Problem details: Which lines of the data below hold "Salt"? Copy each of them.

Saved data entries:
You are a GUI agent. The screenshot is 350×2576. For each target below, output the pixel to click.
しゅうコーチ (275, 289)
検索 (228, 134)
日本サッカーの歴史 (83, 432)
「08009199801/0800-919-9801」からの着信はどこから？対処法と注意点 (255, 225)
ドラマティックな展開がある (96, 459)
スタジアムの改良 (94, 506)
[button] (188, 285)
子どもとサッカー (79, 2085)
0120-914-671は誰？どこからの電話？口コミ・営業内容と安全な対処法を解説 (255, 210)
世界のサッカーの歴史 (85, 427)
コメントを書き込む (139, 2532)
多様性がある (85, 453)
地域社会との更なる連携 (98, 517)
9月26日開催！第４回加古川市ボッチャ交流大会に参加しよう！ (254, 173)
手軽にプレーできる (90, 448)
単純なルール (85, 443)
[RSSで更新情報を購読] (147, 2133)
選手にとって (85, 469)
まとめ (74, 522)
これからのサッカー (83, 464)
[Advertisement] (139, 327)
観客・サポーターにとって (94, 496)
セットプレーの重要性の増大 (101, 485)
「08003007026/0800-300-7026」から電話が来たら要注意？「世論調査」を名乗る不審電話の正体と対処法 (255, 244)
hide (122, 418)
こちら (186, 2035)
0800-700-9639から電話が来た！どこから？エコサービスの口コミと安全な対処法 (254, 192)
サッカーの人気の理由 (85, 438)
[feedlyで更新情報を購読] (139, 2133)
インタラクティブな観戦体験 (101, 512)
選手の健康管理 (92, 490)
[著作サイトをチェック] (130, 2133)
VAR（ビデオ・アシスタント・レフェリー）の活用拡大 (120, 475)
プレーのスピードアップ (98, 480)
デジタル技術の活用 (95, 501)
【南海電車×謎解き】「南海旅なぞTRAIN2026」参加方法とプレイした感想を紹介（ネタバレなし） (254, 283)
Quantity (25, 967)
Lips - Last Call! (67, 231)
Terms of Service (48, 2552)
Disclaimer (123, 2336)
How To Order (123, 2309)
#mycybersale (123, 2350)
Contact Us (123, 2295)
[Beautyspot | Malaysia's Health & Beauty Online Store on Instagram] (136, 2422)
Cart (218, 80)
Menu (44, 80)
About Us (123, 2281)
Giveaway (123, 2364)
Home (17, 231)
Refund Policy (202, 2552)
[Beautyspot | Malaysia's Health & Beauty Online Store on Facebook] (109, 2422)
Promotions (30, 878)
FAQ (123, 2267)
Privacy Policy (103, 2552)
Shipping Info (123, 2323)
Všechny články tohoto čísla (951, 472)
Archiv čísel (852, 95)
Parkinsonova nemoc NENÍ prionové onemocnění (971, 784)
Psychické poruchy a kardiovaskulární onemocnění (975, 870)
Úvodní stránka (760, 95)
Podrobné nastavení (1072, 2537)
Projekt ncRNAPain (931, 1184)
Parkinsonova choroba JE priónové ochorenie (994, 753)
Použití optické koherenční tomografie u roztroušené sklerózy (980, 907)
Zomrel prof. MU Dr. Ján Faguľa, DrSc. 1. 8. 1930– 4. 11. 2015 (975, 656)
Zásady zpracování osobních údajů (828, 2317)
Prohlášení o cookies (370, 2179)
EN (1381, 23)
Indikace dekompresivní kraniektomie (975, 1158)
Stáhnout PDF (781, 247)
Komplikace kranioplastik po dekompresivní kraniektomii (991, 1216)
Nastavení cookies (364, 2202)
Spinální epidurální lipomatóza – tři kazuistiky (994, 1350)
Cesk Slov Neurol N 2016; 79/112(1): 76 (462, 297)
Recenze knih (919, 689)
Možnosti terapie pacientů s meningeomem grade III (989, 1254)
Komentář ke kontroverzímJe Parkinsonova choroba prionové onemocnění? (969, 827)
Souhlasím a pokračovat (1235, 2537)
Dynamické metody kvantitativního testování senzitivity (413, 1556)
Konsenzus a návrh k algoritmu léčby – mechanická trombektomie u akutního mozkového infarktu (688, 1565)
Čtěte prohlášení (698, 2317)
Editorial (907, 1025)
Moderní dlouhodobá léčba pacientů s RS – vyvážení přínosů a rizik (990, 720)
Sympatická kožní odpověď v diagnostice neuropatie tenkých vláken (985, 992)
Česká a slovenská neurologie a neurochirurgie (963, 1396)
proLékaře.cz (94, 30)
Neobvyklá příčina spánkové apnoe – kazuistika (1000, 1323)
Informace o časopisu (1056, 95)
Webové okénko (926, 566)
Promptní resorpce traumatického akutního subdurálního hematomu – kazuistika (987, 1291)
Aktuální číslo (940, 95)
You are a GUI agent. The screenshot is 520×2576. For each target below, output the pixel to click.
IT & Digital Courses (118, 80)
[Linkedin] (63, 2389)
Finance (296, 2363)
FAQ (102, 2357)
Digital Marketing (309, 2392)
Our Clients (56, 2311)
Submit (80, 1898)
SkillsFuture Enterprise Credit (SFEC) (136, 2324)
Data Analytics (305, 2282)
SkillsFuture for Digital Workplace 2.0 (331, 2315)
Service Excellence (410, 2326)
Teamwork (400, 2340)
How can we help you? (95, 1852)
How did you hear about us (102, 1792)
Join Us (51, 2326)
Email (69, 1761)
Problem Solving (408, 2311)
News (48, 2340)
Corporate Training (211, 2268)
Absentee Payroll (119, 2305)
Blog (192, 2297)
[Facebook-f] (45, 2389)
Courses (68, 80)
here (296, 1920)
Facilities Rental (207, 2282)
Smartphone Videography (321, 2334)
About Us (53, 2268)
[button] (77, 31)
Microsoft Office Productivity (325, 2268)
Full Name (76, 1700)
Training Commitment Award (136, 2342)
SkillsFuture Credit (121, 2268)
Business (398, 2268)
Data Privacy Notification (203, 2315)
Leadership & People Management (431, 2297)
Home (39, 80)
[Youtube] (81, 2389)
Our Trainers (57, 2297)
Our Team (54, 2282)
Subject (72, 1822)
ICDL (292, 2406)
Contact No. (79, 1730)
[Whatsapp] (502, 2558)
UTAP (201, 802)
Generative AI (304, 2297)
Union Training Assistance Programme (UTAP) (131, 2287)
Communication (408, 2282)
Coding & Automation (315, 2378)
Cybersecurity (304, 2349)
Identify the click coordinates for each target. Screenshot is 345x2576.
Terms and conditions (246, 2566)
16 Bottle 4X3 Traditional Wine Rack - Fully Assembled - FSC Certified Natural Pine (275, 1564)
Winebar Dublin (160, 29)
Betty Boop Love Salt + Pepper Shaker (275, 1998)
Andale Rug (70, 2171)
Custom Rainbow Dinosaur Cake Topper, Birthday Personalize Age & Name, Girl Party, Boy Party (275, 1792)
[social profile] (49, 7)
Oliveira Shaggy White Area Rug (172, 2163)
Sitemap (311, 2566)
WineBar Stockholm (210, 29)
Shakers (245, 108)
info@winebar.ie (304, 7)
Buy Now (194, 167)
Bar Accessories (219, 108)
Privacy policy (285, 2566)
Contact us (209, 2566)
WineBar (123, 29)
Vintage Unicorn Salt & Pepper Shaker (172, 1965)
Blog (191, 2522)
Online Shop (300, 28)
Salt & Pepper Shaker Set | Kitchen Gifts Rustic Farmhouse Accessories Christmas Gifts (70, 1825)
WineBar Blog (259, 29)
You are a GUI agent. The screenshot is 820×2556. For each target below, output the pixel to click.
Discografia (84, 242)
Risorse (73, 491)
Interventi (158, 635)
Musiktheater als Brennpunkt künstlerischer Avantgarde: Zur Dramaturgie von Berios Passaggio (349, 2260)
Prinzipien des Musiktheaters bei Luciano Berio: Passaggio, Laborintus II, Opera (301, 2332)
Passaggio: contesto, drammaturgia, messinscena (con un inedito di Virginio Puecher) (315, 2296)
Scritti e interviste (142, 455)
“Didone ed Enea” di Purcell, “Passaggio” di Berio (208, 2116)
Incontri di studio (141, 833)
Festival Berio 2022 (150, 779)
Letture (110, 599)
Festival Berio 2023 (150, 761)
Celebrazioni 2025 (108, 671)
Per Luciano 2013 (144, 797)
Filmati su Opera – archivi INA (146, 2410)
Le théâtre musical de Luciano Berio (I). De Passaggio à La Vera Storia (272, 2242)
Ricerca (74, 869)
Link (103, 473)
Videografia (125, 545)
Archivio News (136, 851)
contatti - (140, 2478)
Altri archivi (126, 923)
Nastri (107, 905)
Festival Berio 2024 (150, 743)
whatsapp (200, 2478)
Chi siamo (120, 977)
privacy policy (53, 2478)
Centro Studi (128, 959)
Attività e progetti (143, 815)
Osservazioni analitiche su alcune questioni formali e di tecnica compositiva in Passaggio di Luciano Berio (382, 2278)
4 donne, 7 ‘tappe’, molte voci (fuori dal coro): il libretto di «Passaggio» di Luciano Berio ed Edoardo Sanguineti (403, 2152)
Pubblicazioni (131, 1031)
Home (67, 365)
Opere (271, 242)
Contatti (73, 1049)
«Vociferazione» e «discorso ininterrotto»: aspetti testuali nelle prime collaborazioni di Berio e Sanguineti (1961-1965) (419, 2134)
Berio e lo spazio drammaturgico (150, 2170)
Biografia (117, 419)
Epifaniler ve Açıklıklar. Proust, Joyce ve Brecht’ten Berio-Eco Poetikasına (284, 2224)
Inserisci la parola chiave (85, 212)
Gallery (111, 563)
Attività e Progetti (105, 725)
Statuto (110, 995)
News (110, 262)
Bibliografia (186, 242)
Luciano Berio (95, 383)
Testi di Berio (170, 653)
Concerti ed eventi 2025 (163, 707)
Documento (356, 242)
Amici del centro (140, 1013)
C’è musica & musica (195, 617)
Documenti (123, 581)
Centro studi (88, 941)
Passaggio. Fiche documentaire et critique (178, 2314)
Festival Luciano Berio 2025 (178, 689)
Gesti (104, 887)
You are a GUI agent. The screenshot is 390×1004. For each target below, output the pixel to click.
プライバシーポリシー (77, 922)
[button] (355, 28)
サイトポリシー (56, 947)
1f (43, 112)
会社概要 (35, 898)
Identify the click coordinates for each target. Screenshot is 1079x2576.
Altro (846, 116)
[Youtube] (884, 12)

Response box:
Betty Boop Love Salt + Pepper Shaker (275, 1998)
Vintage Unicorn Salt & Pepper Shaker (172, 1965)
Salt & Pepper Shaker Set | Kitchen Gifts Rustic Farmhouse Accessories Christmas Gifts (70, 1825)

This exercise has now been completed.